Meso-scale Numerical Investigation on Chloride Diffusivity in Cracked Concrete

In order to investigate chloride diffusivity in cracked concrete,considering the mesoscopic heterogeneity of concrete,the concrete was simulated as a four-phase composite,i. e.,aggregate particles,mortar,the interfacial transition zone( ITZ) and cracks. A random aggregate structure of concrete with a single crack was constructed,in which the cement paste matrix was considered as homogeneous. In the two-dimensional finite element model,the aggregate phase was set as impermeable,the diffusion properties of the cement paste and the ITZ were determined based on water/cement ratio,and the quantitative relationship between the diffusion coefficient of the crack phase and crack width was derived by fitting the available test data. The effect of aggregate distribution on chloride diffusivity was studied,and chloride diffusivities in concrete with different crack widths were investigated and discussed.The present numerical model was validated against the available test data.

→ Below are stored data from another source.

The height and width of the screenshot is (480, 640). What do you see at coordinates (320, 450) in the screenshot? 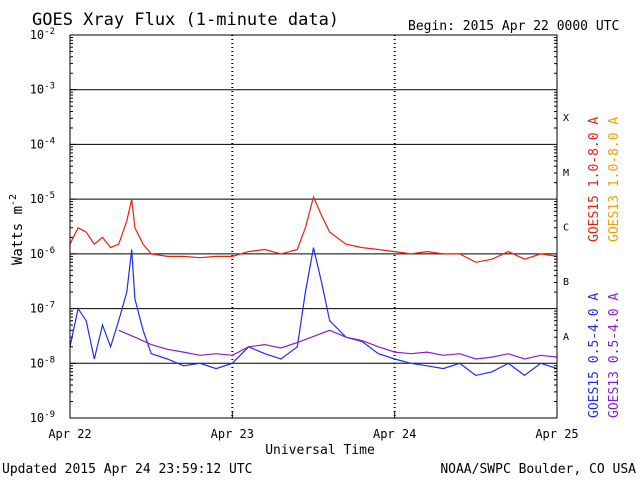
I see `x-axis-label: Universal Time` at bounding box center [320, 450].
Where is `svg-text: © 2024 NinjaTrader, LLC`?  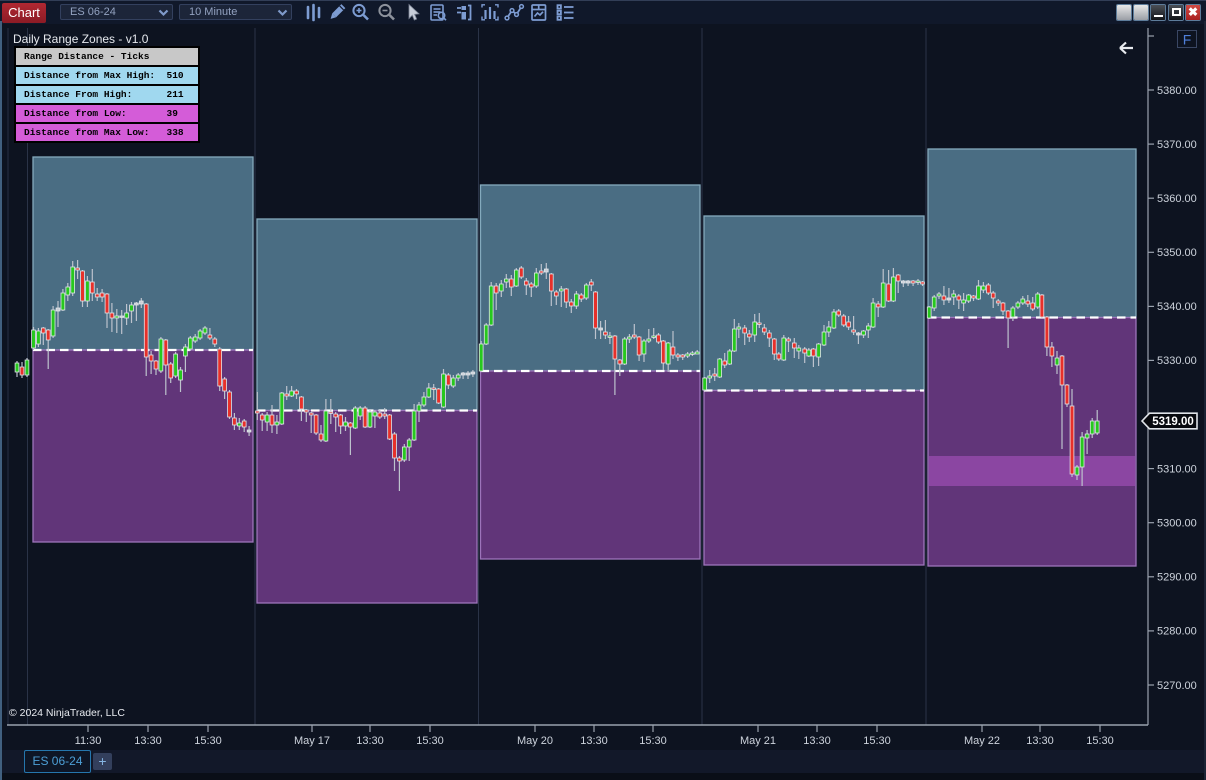
svg-text: © 2024 NinjaTrader, LLC is located at coordinates (67, 713).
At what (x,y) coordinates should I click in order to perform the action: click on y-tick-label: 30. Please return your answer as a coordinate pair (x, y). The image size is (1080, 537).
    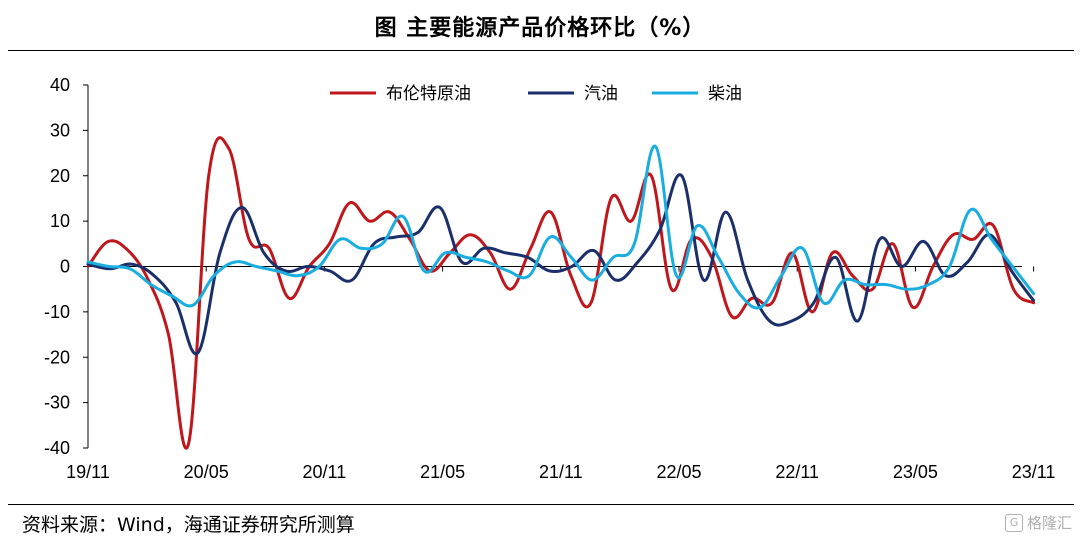
    Looking at the image, I should click on (60, 130).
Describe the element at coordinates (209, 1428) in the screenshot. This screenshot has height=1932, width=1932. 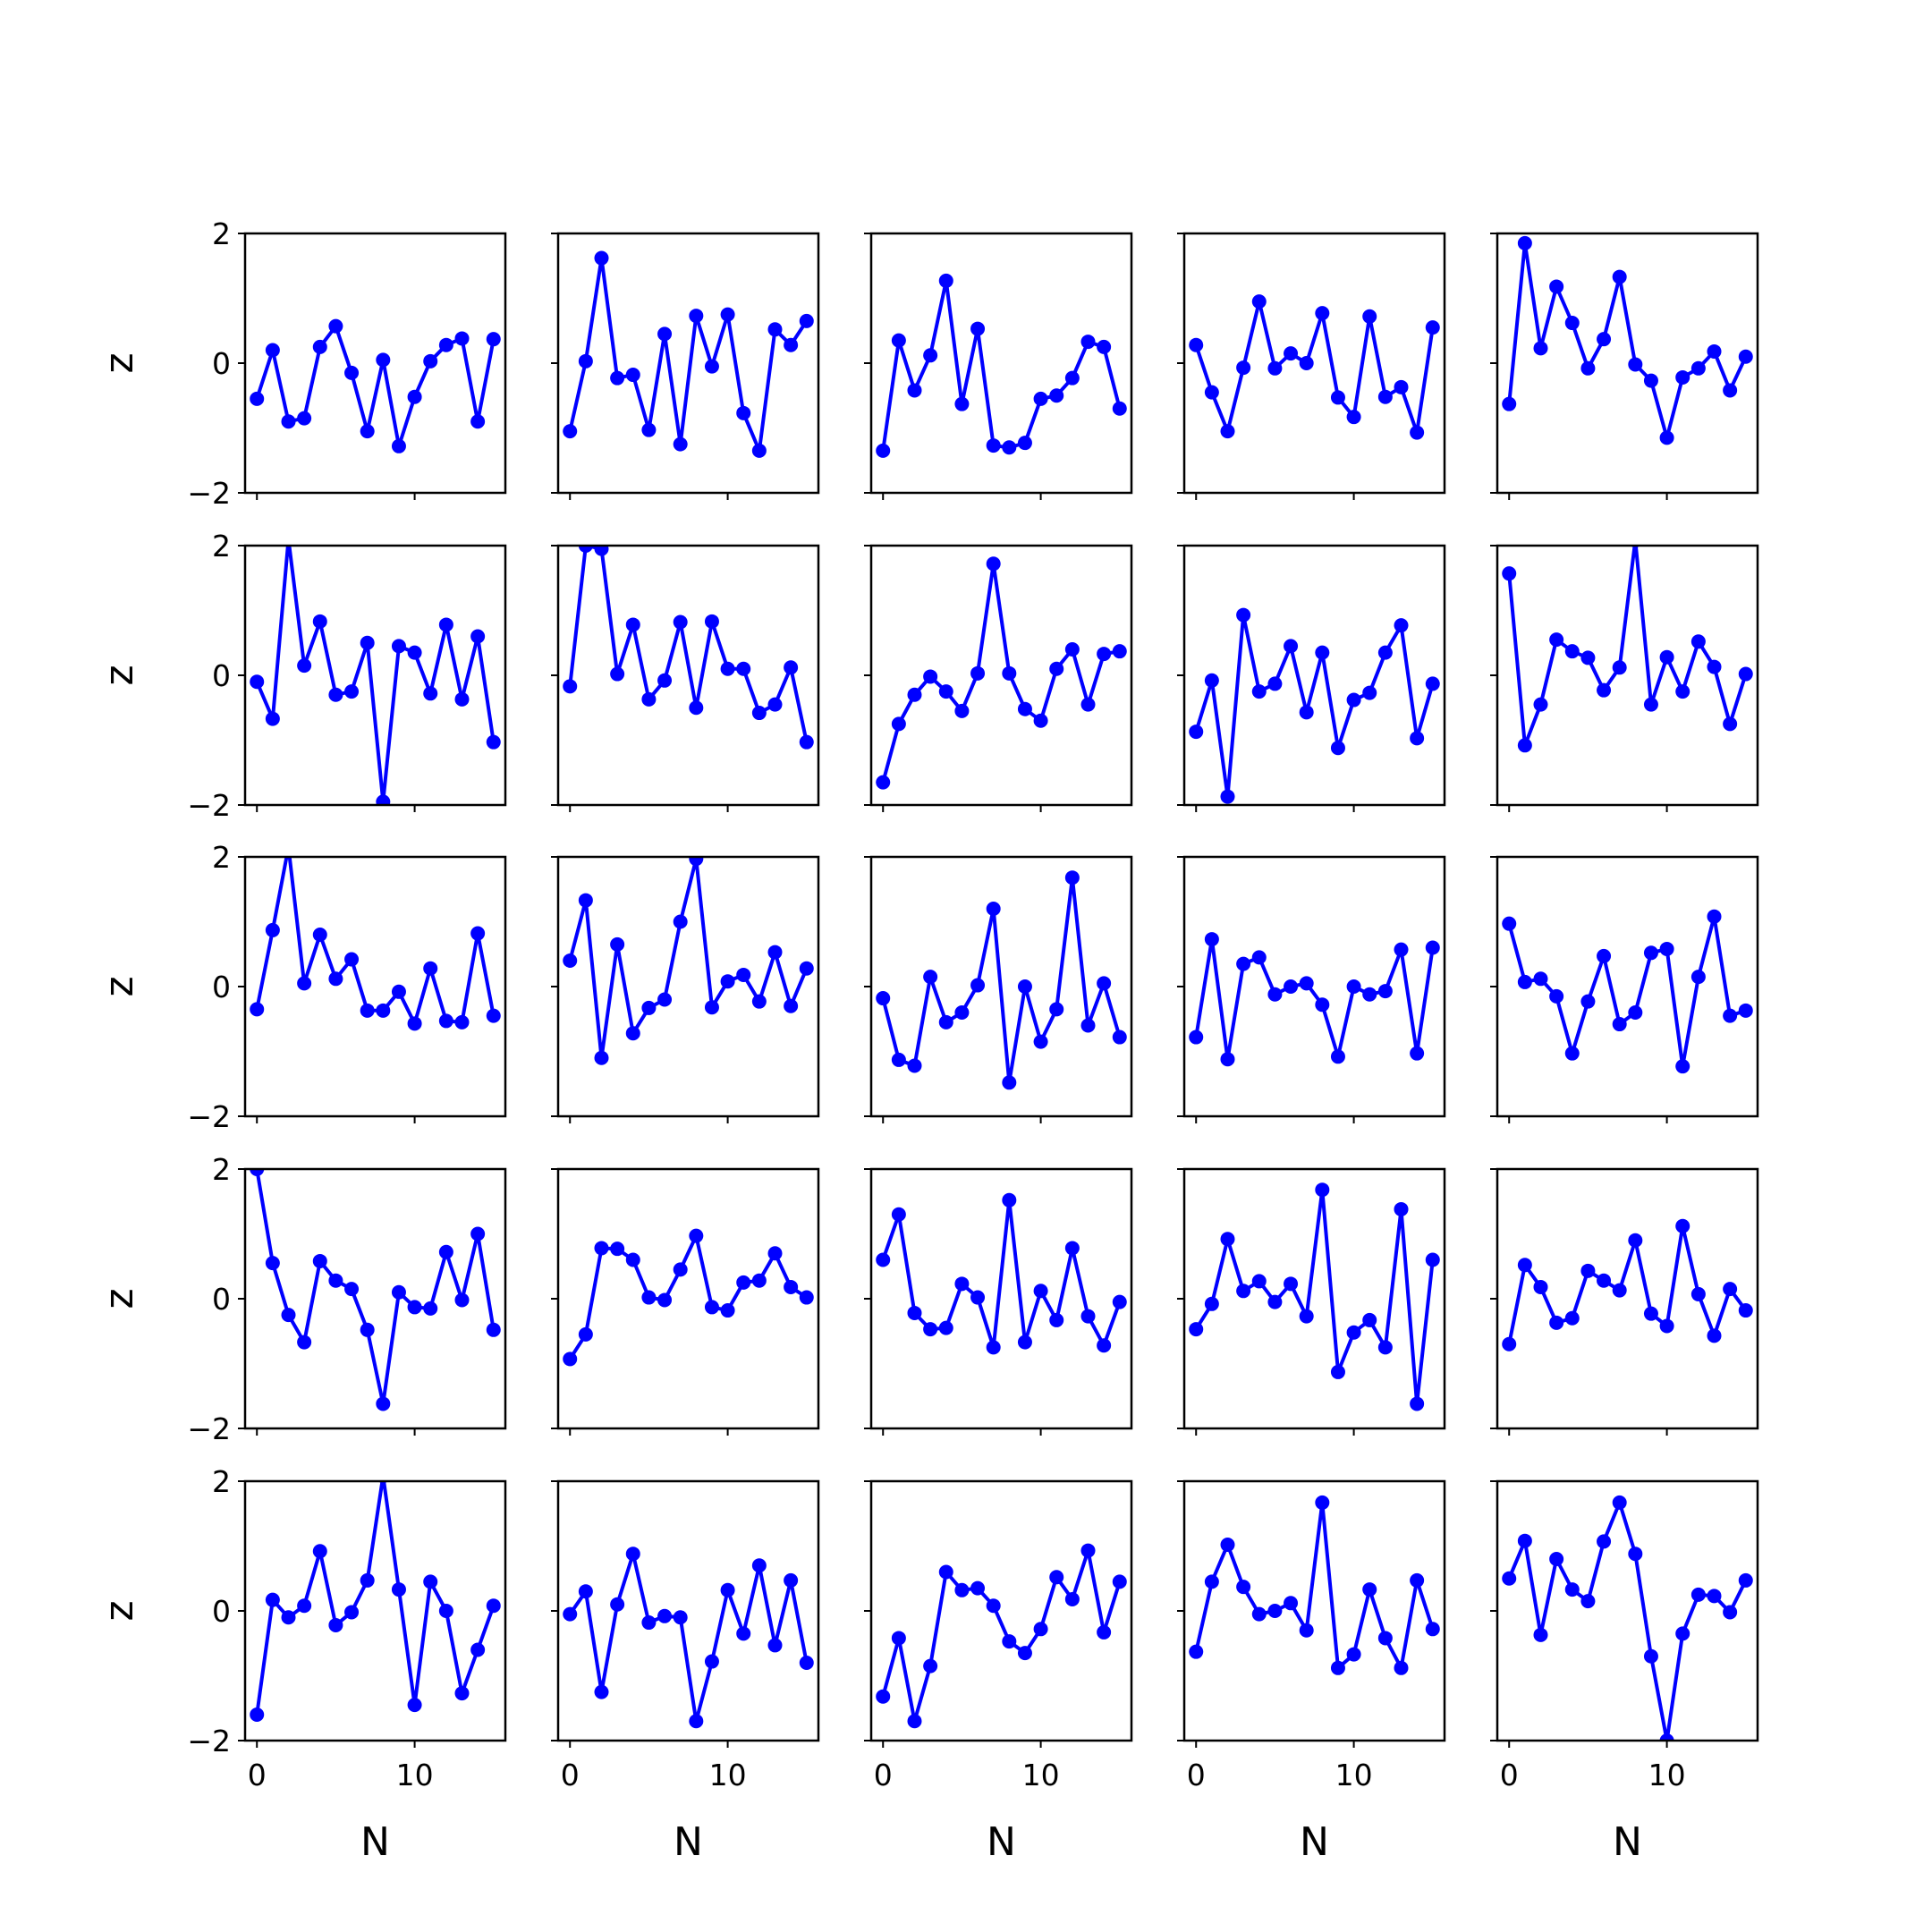
I see `y-tick-label: −2` at that location.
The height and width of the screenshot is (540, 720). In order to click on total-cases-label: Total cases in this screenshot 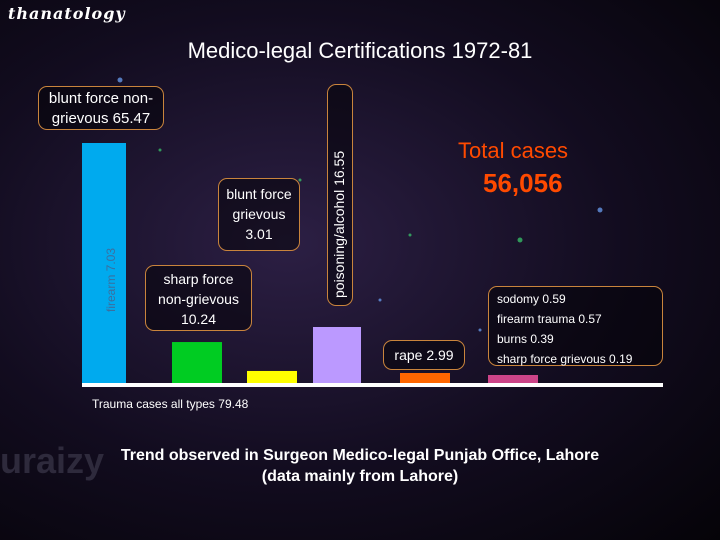, I will do `click(514, 150)`.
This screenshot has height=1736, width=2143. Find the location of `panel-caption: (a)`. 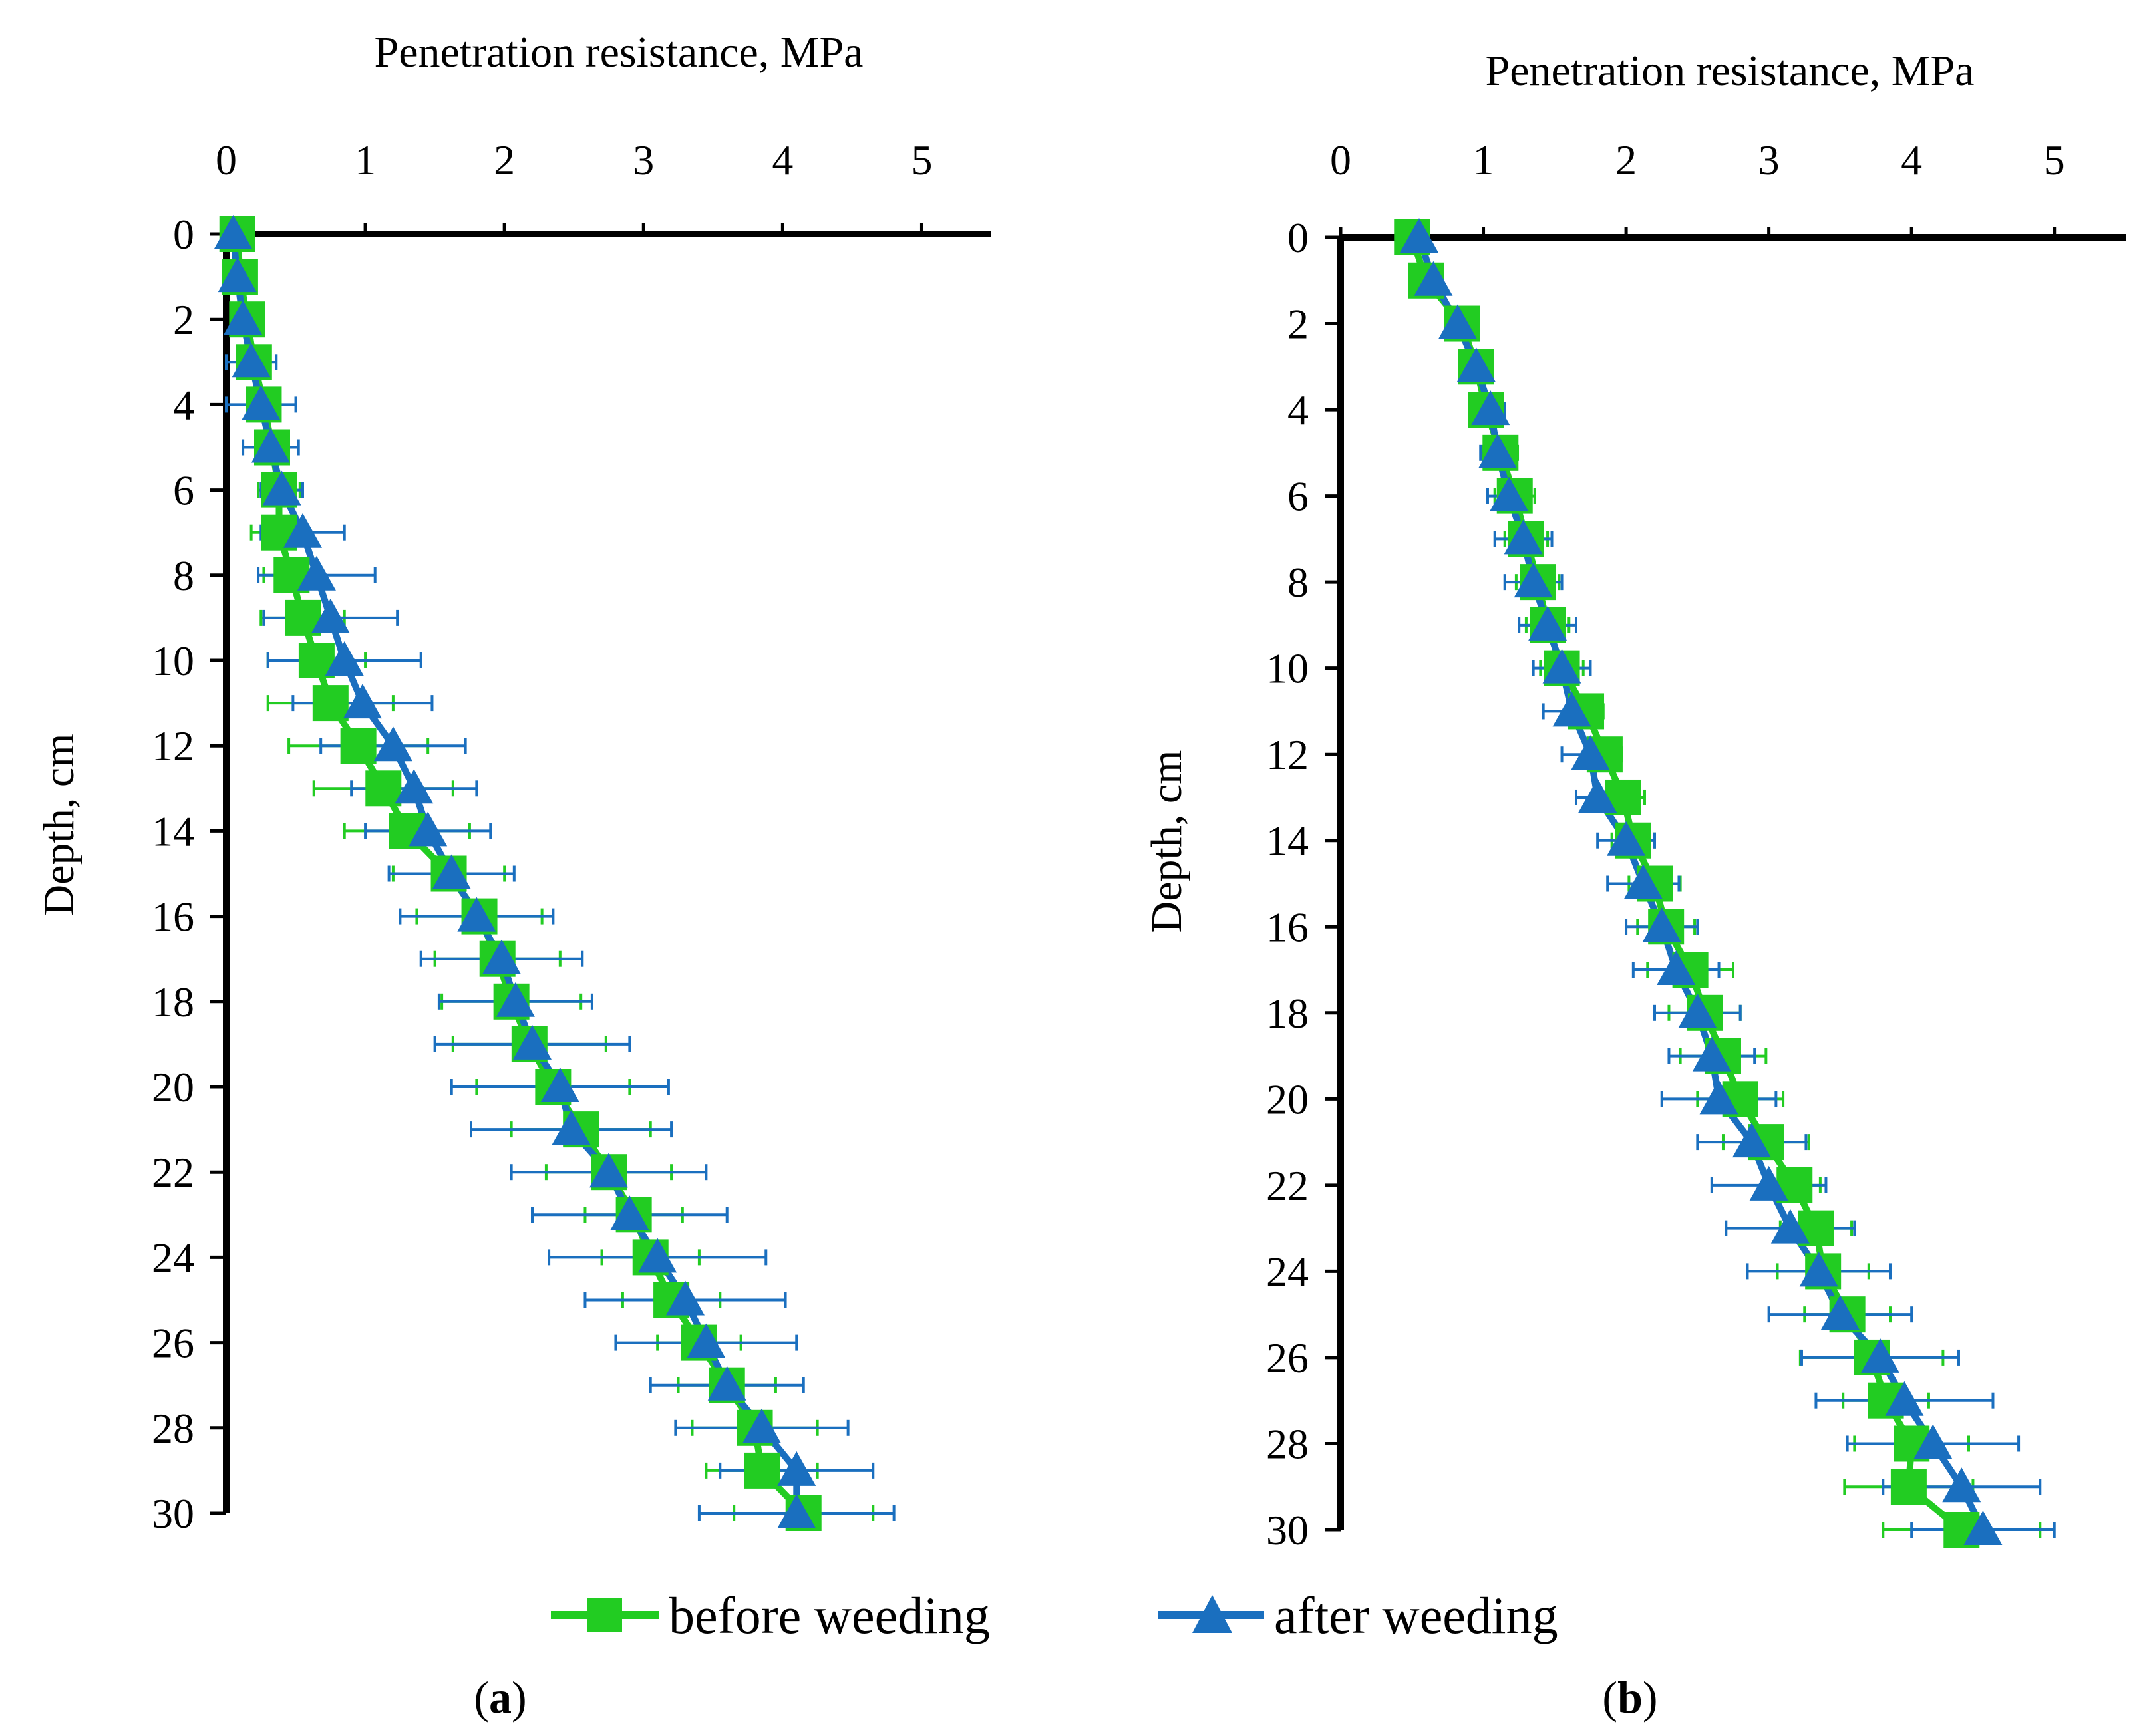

It is found that the influence of aggregate distribution on chloride diffusivity in concrete can be ignored. Moreover,for crack with a width less than 50 μm,chloride diffusivities are not affected by cracks. The effect of crack width on chloride diffusivity is more pronounced when the crack width is higher than 50 μm. However,when crack widthexceeds 170 μm,chloride diffusivity near the crack is almost similar to that from two-dimensional models and it doesn't change with crack widths.